This series, brought to you by Yahoo! Finance, looks at which upgrades and downgrades make sense, and which ones investors should act on. Today, our headlines feature new buy ratings for Plum Creek Timber (UNKNOWN:PCL.DL) and Toyota (NYSE:TM) -- and we'll get to both of those in a minute. But first, a few words on...
Apple's expectations miss
As you've no doubt heard by now, Apple (NASDAQ:AAPL) reported earnings last night, and investors are not pleased. iPhone sales missed targets, and Apple is promising to generate significantly less revenue this quarter than Wall Street had hoped. In response, the Street is rushing out downgrades, and Apple shares are falling like a rock.
I think that's a mistake.
So far, Oppenheimer and Raymond James have both downgraded the stock -- to perform and (curiously) outperform, respectively. Price targets have been cut at Jefferies, Goldman Sachs, Nomura, Needham, and ... need I go on?

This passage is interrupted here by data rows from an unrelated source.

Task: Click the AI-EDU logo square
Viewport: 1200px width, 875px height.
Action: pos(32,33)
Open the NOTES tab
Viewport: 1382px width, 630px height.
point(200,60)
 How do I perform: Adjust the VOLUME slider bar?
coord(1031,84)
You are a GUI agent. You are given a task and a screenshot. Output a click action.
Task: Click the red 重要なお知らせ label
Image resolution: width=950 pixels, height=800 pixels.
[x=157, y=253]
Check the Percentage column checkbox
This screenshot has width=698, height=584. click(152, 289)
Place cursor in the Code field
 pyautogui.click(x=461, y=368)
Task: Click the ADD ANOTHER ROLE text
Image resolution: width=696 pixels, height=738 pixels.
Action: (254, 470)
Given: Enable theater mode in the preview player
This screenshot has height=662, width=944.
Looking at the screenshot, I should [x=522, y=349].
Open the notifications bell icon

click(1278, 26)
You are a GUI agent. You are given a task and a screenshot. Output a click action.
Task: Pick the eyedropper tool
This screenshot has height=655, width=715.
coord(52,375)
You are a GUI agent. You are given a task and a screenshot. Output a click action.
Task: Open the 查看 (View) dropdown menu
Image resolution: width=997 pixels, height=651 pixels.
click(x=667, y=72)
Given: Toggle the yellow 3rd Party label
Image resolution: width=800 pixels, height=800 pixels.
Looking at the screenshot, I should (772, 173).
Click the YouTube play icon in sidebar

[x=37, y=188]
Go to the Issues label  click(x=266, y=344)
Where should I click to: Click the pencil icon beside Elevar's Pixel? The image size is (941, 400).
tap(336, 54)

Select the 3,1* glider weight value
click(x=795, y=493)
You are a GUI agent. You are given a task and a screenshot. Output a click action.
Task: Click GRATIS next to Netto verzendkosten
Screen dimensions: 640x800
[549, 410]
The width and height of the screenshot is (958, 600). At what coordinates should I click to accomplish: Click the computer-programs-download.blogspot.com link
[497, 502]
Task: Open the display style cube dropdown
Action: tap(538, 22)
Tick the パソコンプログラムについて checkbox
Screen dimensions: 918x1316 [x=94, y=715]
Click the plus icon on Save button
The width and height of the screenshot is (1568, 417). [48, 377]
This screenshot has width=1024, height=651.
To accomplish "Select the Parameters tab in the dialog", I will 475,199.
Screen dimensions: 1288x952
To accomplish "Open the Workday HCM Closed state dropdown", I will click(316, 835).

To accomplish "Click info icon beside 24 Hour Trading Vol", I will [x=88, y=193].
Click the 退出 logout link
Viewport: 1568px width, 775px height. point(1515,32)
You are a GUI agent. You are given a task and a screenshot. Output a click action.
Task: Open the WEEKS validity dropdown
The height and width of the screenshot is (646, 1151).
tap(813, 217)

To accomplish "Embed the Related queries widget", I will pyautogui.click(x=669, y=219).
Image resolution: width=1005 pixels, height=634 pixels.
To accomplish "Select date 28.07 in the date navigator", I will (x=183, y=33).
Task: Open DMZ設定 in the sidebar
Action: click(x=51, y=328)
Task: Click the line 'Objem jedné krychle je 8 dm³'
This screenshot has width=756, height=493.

And yet, when you look at the stock objectively, it's hard to avoid the conclusion that Apple is an astonishingly good value at today's post-sell-off pricing. Earnings and free cash flow are both down, true. Yet Apple still generated $45.1 billion in positive free cash flow over the past 12 months. That means the stock is now trading for just a hair more than 10 times free cash flow, even if you give the company no credit at all for its $23.6 billion in net cash on the balance sheet. The stock is incredibly cheap at analysts' consensus target of 15% annualized earnings growth for the next five years. And indeed, with a 2.2% dividend to its credit, Apple is probably "buyable" if growth is even half that rate.
I owned Apple before yesterday's "disappointment" -- and I'll probably buy more as soon as the Motley Fool's disclosure policy permits.
Pumping Plum Creek
Turning now from a company that missed expectations yesterday to one that beat them -- and is getting rewarded for its victory -- we find tree harvester Plum Creek Timber winning an upgrade to buy from DA Davidson. Plum Creek reported $0.31 per share in fourth-quarter profit Monday, versus analysts' expected $0.29. Revenue also exceeded expectations, while the current year's guidance calls for earnings not too far off from expectations -- $1.30-$1.50 per share.
All of this adds up to a target price of $50 in Davidson's book, or about a 14% profit from today's prices on Plum Creek shares. Add a 4.1% dividend to that, and today's buyers could be looking at a very tidy profit a year from now.
Looking at Plum Creek's stock today, I can't get around the fact that despite generating significantly more cash profit from its business than it reports as net income, Plum Creek nevertheless sells for an enterprise value 41 times its free cash flow, with a projected 3% growth rate. Even admitting that free cash flow is a "lumpy" figure, ebbing and flowing over the years, Plum Creek's average rate of cash production over the past five years was still only $313 million. At today's prices, that still yields an enterprise value of 33 times its average annual cash production -- which seems far too much to pay for 3% growth, even with the 4.1% dividend.
In short, while it's certainly possible that Davidson is right and Plum Creek shares are bound to rise, I would not bet on that.
Revving up Toyota
Finally, we come to Toyota. Yesterday, we learned that U.S. safety regulators are looking into complaints about faulty brakes in Toyota Camry gas-electric hybrid cars, a potential disaster for the company's booming hybrids business. Given this news, now seems like an unlikely time for analysts to upgrade the stock. Yet UBS today bumped Toyota up to buy.
Then again, maybe UBS is right to be optimistic. Priced at just 10.4 times earnings today, Toyota stock actually sells for a lower P/E ratio than do Ford, GM, and Honda. Yet the 34% projected annual growth rate in Toyota earnings is faster than any of its rivals can boast. True, free cash flow at Toyota is no great shakes -- only $7.5 billion for the past year, versus reported income of $14.4 billion. But even so, that works out to a price-to-free cash flow ratio of 25, which is still comfortably below the projected growth rate.
With a respectable 2.1% dividend yield, cheap share price, and strong anticipated growth, Toyota stock may well turn out to be every bit the buy that UBS says it is.